Also in what way is Swarm is abandoned?, I mean if it works fine, and is still supported in Docker-CE than its still OK to use it, at least in small businesses and hobbyist use cases where Swarm's simplicity are attractive.

1 comments

I recently looked at Nomad, but ironically for a "less complex" piece of software, I couldn't be sure it would scale down to my use case, I ended up with K3S as it would run on the small hardware nodes i needed it to run on.

I would have preferred Nomad but the resource requirements are pretty high for the "control server" component. https://www.nomadproject.io/docs/install/production/requirem...

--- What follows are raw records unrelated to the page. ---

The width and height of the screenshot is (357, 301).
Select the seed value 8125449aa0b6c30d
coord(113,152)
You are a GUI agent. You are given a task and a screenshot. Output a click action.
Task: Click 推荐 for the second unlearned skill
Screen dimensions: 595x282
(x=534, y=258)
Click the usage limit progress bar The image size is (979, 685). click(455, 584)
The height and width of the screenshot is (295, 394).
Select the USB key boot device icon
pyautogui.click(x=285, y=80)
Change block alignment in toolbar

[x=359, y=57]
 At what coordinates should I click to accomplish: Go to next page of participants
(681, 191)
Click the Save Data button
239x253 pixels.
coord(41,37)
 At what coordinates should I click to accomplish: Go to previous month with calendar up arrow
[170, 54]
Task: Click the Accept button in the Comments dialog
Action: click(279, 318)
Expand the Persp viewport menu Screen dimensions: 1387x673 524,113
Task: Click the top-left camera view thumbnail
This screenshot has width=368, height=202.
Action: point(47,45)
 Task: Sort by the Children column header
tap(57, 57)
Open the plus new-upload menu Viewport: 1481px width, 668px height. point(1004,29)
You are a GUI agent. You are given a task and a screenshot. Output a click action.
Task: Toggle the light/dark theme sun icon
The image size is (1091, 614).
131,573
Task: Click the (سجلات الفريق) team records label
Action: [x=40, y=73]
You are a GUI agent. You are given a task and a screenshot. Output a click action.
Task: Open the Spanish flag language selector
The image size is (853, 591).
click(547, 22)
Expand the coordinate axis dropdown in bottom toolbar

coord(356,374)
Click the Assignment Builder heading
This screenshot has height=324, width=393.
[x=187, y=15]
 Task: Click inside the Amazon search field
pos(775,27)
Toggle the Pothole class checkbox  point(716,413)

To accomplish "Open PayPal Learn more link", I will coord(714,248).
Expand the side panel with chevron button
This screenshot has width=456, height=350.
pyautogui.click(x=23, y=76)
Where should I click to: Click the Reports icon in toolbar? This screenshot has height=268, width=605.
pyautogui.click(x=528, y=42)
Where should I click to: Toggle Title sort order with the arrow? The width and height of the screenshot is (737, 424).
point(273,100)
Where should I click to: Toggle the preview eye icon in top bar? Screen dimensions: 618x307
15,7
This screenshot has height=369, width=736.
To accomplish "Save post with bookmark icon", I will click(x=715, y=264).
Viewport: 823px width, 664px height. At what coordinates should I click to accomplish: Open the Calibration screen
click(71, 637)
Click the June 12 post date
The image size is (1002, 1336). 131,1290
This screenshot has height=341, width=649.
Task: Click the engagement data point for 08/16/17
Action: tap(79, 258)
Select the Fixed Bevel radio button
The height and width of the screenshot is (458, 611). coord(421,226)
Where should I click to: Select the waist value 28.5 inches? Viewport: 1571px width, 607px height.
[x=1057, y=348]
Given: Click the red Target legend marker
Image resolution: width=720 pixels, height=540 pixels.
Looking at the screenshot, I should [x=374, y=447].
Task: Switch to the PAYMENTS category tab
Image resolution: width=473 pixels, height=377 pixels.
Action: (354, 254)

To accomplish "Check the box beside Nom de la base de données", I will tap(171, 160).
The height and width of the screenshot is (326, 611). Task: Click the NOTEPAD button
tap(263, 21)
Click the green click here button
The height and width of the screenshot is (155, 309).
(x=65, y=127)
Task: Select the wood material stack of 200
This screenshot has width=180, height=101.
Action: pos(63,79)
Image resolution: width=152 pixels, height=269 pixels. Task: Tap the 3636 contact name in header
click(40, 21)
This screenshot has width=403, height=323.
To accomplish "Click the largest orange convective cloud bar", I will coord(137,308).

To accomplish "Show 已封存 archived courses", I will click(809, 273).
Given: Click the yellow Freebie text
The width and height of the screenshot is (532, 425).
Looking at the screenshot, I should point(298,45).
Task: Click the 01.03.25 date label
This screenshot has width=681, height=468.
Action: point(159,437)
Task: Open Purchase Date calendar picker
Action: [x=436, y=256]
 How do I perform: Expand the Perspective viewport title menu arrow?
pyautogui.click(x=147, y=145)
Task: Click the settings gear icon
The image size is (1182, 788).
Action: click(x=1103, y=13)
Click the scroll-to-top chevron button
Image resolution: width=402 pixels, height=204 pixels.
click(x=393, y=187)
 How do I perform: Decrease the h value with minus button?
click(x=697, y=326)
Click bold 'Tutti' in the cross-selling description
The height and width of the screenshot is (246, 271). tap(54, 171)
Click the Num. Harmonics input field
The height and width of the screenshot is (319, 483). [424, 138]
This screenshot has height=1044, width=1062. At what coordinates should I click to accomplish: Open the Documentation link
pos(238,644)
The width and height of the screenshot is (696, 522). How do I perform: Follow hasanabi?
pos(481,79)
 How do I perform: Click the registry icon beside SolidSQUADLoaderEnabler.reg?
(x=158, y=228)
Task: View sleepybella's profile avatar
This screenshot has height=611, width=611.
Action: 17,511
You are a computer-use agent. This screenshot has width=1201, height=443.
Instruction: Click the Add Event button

  Nomad servers may need to be run on large machine instances. 
  We suggest having between 4-8+ cores, 16-32 GB+ of memory,
  40-80 GB+ of fast disk and significant network bandwidth. 
  The core count and network recommendations are to ensure
  high throughput as Nomad heavily relies on network communication
  and as the Servers are managing all the nodes in the region and
  performing scheduling. The memory and disk requirements are due to
  the fact that Nomad stores all state in memory and will store two
  snapshots of this data onto disk, which causes high IO in busy
  clusters with lots of writes.
Obviously This is not going to fit on a group of Raspberry Pi's or other SBC computer nodes you can solar power out in a field.
I too was initially put off by those requirements. Now we run our Nomad server on a single t3.medium instance that sits at a 0.1 15 minute load average and has ~500MB of RAM used.

This manages about 100 client nodes. No need for a cluster since we don't need high availability on our control plane, and there's no actual state stored there that isn't created from our CI pipeline.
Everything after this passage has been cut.